▸ **WHAT YOU NEED TO DO**
Please set down each entry exactly, omitting any picture it holds.

*** INFORMATION PROVIDED ***

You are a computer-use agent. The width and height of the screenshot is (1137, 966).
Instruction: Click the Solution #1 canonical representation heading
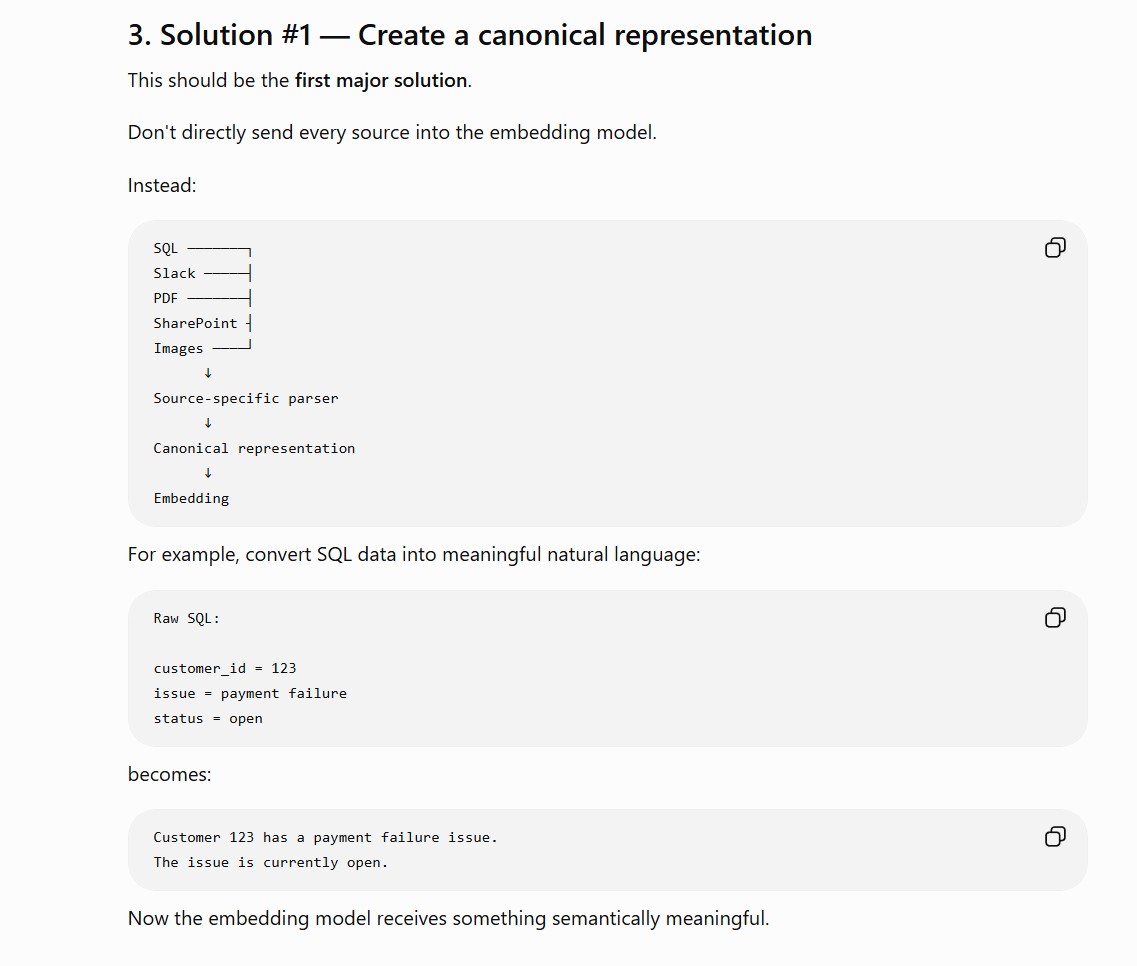pyautogui.click(x=470, y=35)
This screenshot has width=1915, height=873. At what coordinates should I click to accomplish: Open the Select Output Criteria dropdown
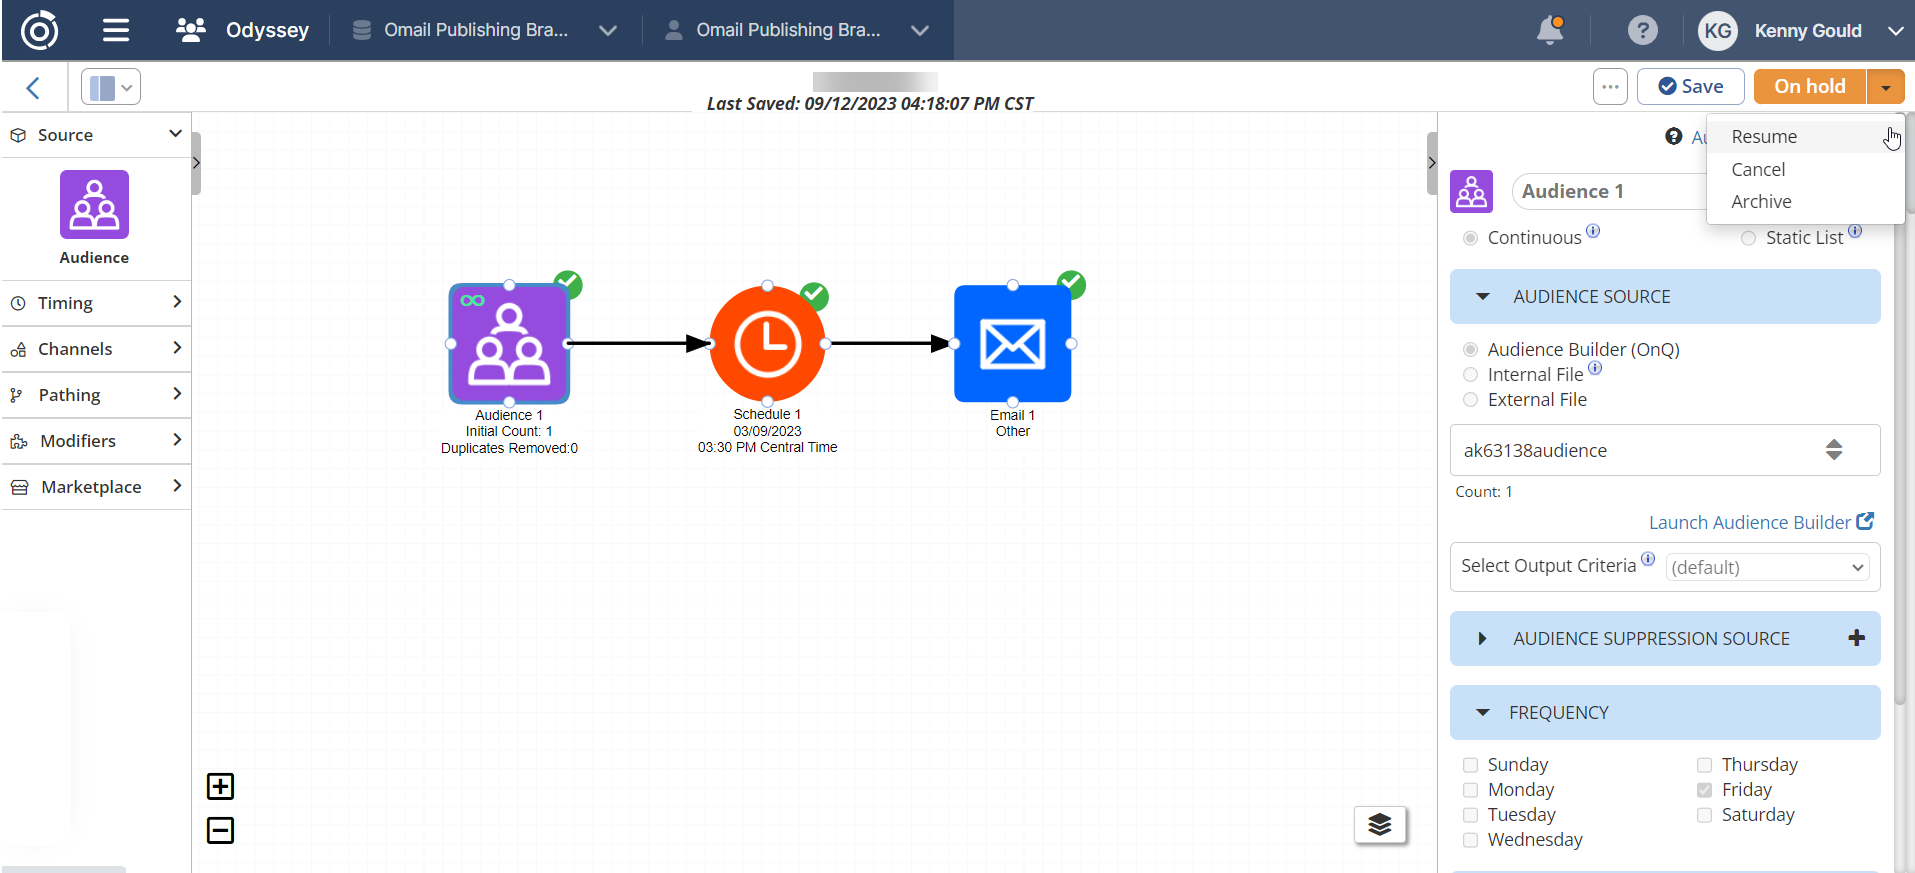1767,567
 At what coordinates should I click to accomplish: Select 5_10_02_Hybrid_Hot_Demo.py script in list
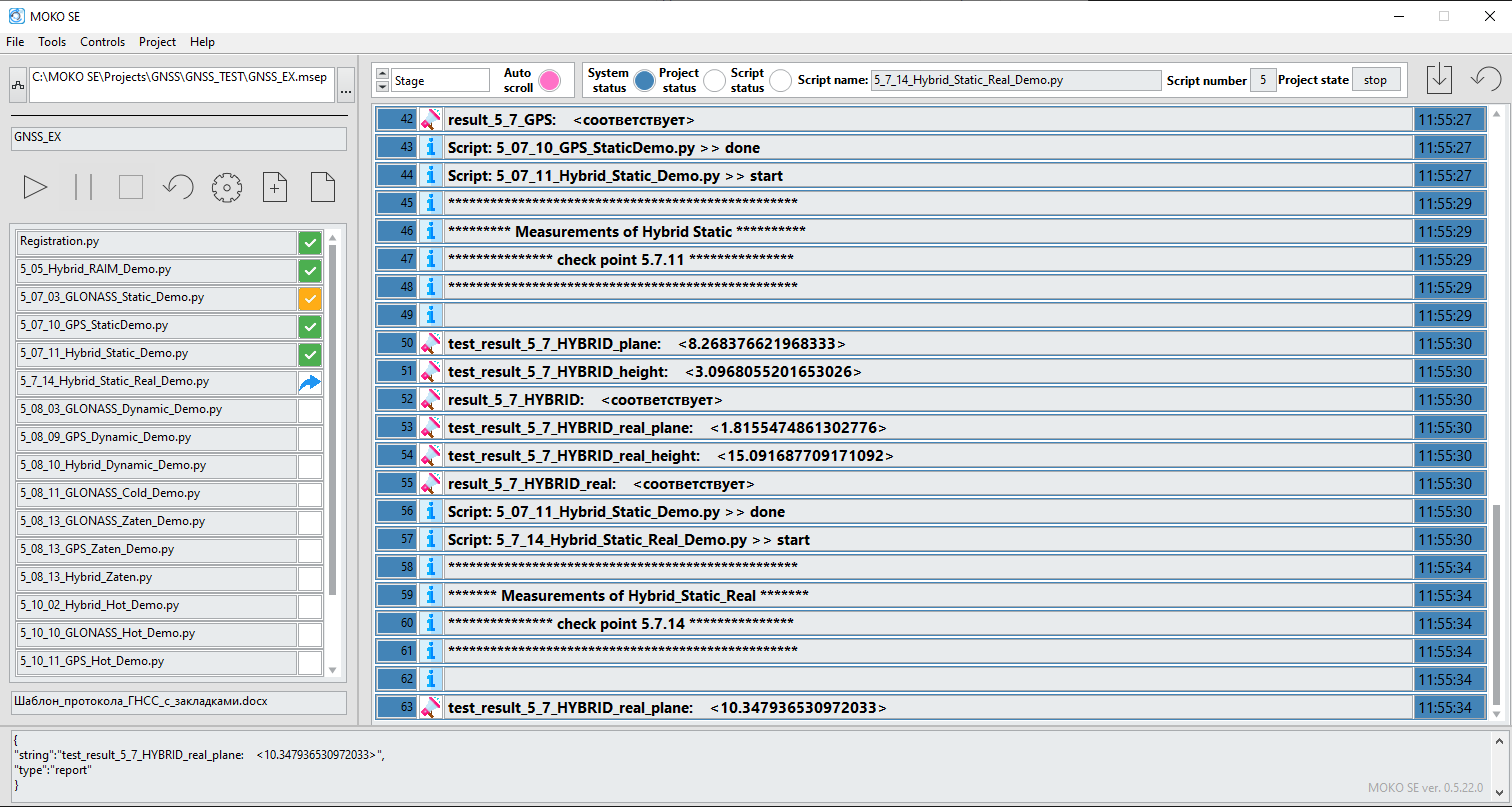point(155,605)
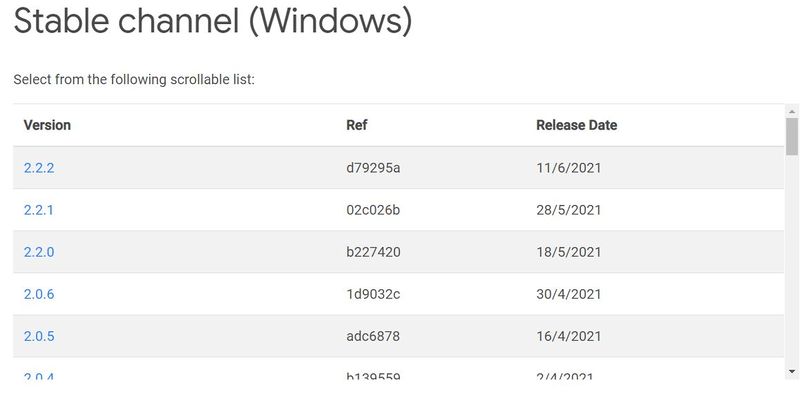
Task: Open version 2.2.0 download link
Action: pos(39,252)
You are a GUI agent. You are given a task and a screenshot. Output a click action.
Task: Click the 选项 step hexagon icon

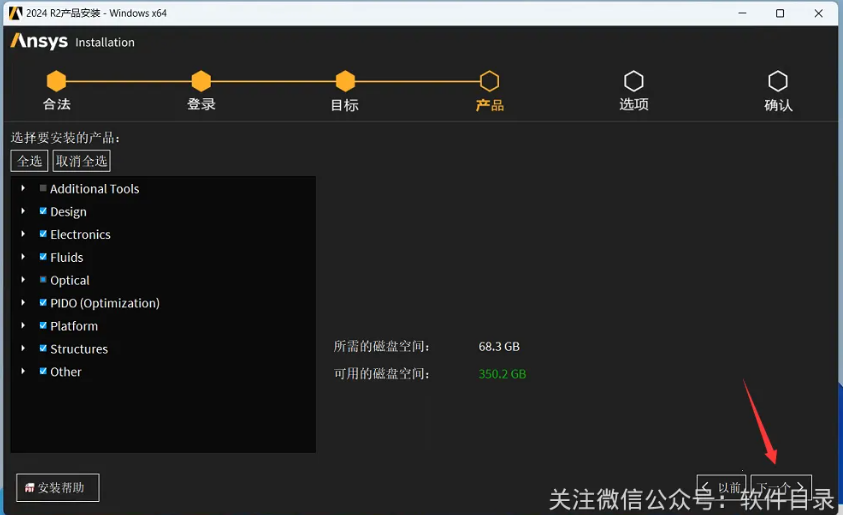point(633,81)
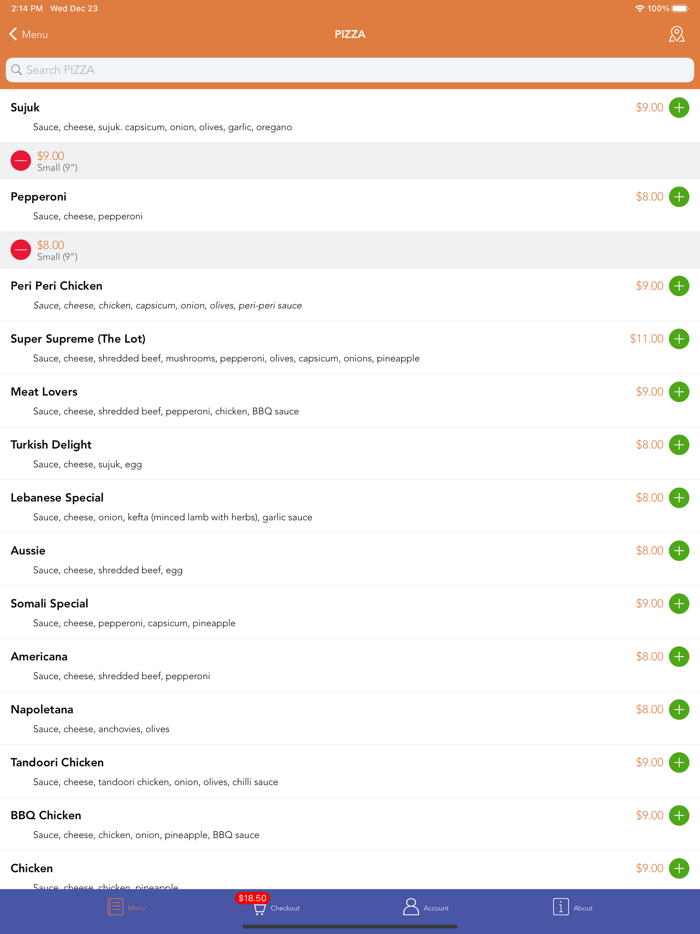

*** End of INFORMATION PROVIDED ***

▸ **EXERCISE OUTPUT**
You are a computer-use agent. The width and height of the screenshot is (1137, 966).
Instruction: Click the Solution #1 canonical representation heading
pyautogui.click(x=470, y=35)
This screenshot has width=1915, height=873. At what coordinates should I click to accomplish: Open the Select Output Criteria dropdown
1767,567
 At what coordinates should I click to accomplish: Select 5_10_02_Hybrid_Hot_Demo.py script in list
point(155,605)
Task: Open version 2.2.0 download link
Action: pos(39,252)
You are a GUI agent. You are given a task and a screenshot. Output a click action.
Task: Click the 选项 step hexagon icon

point(633,81)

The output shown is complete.